Directions:
Find each line in the records below that contains the word "computer", and copy it out.

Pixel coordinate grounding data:
——
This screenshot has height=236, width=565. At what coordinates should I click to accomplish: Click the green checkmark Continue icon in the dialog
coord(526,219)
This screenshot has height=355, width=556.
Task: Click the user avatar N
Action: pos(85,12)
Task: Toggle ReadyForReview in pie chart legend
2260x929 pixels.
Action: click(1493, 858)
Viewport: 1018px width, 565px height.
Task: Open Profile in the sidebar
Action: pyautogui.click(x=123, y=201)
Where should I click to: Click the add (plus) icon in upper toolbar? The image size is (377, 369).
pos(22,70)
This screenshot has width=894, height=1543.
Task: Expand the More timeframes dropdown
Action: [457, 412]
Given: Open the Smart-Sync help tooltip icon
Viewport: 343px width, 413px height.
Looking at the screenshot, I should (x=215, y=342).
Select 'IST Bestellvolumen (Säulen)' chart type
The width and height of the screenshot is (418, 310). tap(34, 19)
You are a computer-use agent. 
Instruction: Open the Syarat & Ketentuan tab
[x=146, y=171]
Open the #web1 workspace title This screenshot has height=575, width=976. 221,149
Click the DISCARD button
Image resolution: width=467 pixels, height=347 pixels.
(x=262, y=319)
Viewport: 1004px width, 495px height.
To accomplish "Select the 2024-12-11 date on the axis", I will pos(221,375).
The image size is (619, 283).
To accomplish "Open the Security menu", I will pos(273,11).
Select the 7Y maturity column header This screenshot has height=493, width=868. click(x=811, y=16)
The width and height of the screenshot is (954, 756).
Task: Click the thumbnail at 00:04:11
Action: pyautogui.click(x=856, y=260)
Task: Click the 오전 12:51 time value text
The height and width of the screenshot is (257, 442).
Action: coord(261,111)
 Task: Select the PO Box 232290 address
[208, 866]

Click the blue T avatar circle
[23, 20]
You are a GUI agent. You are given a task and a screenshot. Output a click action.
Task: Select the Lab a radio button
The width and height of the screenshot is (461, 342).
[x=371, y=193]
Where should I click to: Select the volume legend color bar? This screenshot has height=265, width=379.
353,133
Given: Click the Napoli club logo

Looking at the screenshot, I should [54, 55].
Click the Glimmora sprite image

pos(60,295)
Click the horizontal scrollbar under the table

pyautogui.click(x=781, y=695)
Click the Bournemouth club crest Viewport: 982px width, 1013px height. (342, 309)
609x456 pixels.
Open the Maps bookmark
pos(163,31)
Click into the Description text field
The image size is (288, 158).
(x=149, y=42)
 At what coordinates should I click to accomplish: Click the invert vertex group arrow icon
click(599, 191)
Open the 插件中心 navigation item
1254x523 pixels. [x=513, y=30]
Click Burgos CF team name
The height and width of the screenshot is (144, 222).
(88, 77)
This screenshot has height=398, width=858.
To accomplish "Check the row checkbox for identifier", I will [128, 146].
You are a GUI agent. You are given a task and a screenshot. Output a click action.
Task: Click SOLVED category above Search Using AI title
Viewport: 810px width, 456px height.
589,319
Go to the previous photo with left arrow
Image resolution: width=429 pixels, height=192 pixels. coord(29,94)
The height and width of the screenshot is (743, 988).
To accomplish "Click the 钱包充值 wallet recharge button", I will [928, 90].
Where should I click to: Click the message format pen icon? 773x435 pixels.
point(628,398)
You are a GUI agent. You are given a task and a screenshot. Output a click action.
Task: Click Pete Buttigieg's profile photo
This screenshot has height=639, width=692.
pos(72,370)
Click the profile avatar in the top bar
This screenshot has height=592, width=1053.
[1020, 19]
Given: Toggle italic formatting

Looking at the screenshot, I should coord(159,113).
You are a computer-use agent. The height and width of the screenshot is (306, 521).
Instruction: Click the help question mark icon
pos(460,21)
——
Result below:
You are a computer-use agent. 
You are a computer-use agent. The height and width of the screenshot is (306, 521).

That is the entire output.